Setting up for a Fall: Fantasy Pro Formas

WASHINGTON, DC-Much of the questioning of Boston Properties’ top management during the company’s recent quarterly earnings conference call consisted of the usual queries asked during these encounters. One back-and-forth with Douglas T. Linde, president, however, revealed an interesting glimpse into how complicated pinning down pro formas can be.

Basically, Boston Properties doesn’t think there’s going to be tremendous rent growth in Midtown Manhattan in the short-term, Linde said. “But that doesn’t mean there won’t be pockets of rent growth in particular submarkets,” he said. “In particular, the high-quality premier buildings in places like the Plaza District.”

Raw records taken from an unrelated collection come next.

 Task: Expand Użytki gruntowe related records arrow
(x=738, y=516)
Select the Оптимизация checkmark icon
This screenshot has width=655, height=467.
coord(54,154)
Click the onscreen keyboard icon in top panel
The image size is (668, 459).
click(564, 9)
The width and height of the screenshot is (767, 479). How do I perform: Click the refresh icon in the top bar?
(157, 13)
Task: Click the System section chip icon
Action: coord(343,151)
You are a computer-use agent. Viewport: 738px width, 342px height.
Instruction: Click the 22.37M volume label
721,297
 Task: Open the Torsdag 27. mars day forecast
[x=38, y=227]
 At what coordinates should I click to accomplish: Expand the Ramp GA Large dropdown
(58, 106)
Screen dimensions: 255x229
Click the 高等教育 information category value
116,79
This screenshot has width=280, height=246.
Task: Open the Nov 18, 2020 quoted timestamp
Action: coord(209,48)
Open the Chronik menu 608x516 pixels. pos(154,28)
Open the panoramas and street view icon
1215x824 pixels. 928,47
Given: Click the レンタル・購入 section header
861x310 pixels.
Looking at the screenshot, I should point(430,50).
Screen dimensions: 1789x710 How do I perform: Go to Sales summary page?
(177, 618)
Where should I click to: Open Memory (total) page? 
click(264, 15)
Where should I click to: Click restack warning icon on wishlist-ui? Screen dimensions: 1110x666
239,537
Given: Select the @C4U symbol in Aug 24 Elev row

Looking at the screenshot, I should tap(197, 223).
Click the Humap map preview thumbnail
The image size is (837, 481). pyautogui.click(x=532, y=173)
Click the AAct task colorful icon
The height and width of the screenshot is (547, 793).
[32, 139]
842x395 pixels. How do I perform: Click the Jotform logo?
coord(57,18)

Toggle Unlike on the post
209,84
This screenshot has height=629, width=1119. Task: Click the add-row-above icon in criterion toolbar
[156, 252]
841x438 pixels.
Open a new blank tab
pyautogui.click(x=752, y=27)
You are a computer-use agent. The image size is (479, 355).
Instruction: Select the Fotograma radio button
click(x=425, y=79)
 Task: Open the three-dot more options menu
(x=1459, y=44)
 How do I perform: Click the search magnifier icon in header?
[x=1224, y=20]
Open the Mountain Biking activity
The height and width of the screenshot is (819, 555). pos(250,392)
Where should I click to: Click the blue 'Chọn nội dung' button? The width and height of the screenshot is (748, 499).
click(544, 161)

Such a nuanced view, not surprisingly, makes acquiring properties tricky. Manhattan may be a top office market but memories of 2008’s long-gone valuations still haunt. The result is that Boston Properties, as well as other institutional investors, has found itself outbid on several properties in the city. Not that these other buyers are being misled by magical thinking, Linde added. “I don’t believe they are underwriting 30% or 40% rent growth over the next one to two years,” he said. “I assume what they’re doing is they’re underwriting 5% or 7% or 10%–little spikes here and there, and they’re getting to 40% or 50% rent growth over a seven to nine-year period of time–which, quite frankly, is probably not unrealistic.”

Clearly pro formas are not all or nothing for savvy commercial real estate investors: that is, 40% rent growth versus 2%. Still, this is one element of financial underwriting that is most prone to magical and fantastical thinking.

“Those numbers are not facts but expectations,” Mark Stapp, executive director of the Master of Real Estate Development program at the WP Carey School of Business at Arizona State University, tells “I am afraid that the vast majority of underwriters overlook that subtlety. The fact is, one must always test or question the underlying facts behind those numbers.”

Memories of 2008, though, appear to be fading and increasingly lenders, from CMBS to smaller commercial banks, are making decisions about LTVs and debt service coverage ratios based on pro formas that–while not based on earlier premises of never-ending growth–paint a rosier recovery picture than may be warranted.

S&P noted the same in a recent report that looked at distributing trends in the CMBS market. “The part that we believe should be most alarming to investors is that the appraisals appear to be building in upside in rents and occupancy to arrive at a value for the properties in question instead of using in-place rents and tenancy at the time of closing,” wrote S&P credit analyst James Manzi.

Mistakes Stapp sees are along the lines of five-year balloon loans underwritten on the assumption that credit will be available when the loan matures and gross under calculating of expenses. Analyzing revenue potential is another, he adds.

“One mistake people make is to treat all tenants in an office building, say, as having the same risk profile,” he says. “The borrower then applies the same discount rate to everybody by discounting the net operating income.”

James M.  Dockerty, executive vice president of Sabadell United Bank in Miami, is seeing similar signs of relaxed lending among some of his competitors. The smart banks, however, he says, are not open to doing anything that is based on pro forma projections. “We only lend money when the situation is real–when the cash flow is in place and proven.”

In addition, he tells, some banks such as Sabadell are more critical of the underlying tenants’ financial condition. “We are stress testing contractual rents. Each tenant lease is looked at very carefully to determine how reliable that tenant will be in making lease payments.”